=== DATA SHOWN ===

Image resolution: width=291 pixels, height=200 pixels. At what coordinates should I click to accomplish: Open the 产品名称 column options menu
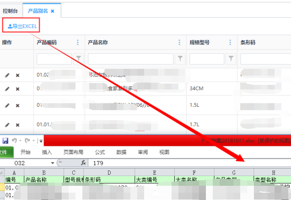[x=179, y=43]
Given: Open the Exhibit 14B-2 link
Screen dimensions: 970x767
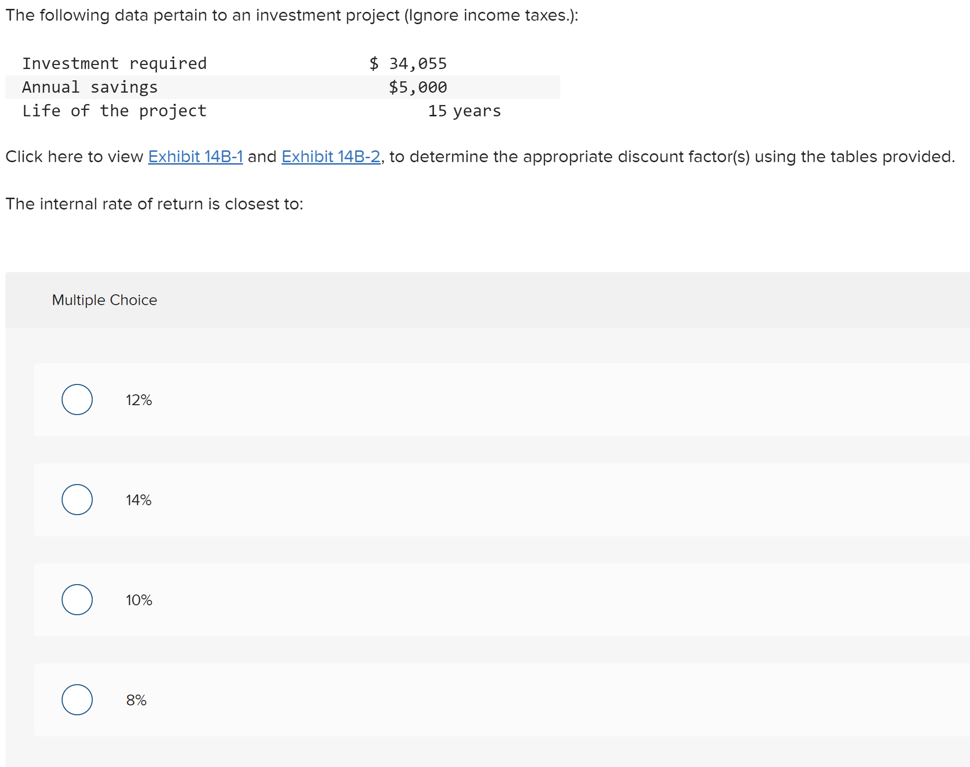Looking at the screenshot, I should (x=331, y=156).
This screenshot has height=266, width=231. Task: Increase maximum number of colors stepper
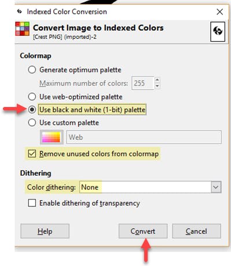click(157, 80)
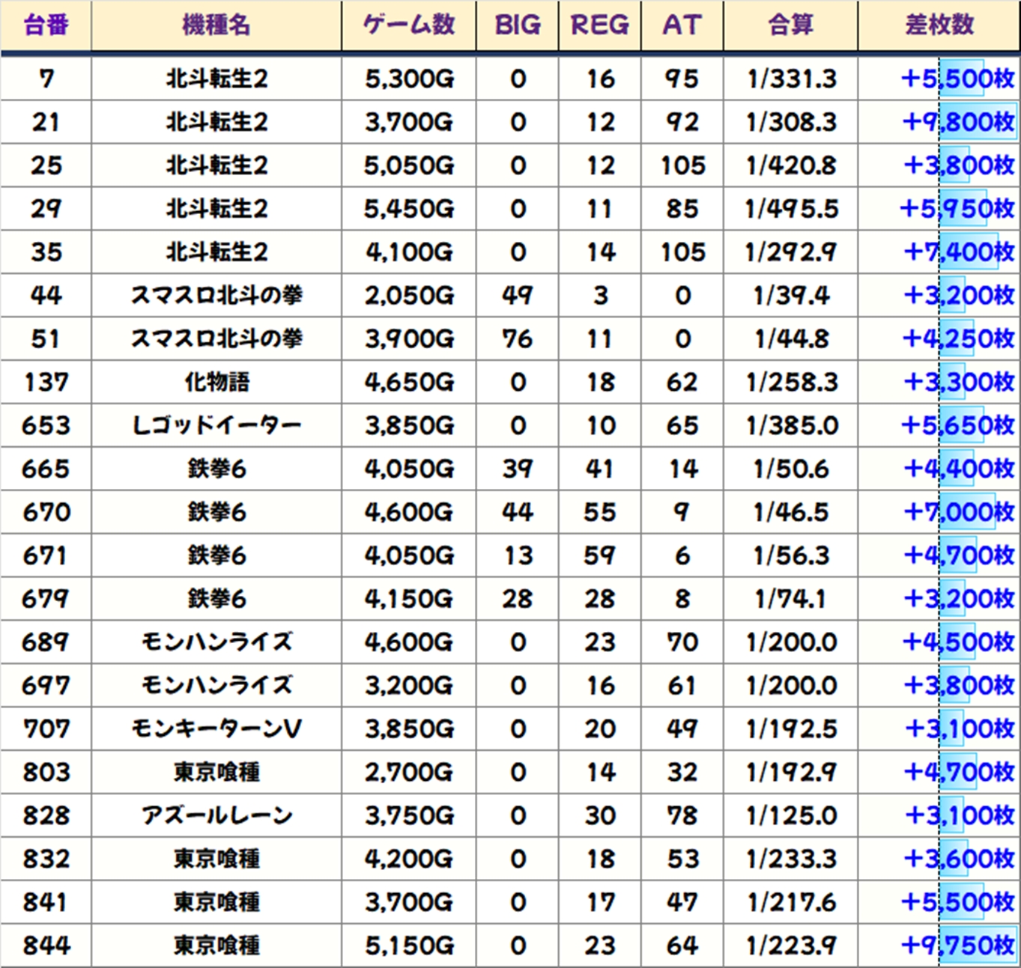Select the 合算 column header
Image resolution: width=1021 pixels, height=968 pixels.
790,25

===

**PROBLEM DESCRIPTION:**
Please retype the listing above word for word, skipping each picture.

**RESULT FOR THIS EXERCISE:**
Image resolution: width=291 pixels, height=200 pixels. At what coordinates should I click to accomplish: Open the 产品名称 column options menu
[x=179, y=43]
Given: Open the Exhibit 14B-2 link
Screen dimensions: 970x767
Looking at the screenshot, I should (x=331, y=156).
This screenshot has height=266, width=231. Task: Increase maximum number of colors stepper
click(157, 80)
Select the 合算 column header
Image resolution: width=1021 pixels, height=968 pixels.
790,25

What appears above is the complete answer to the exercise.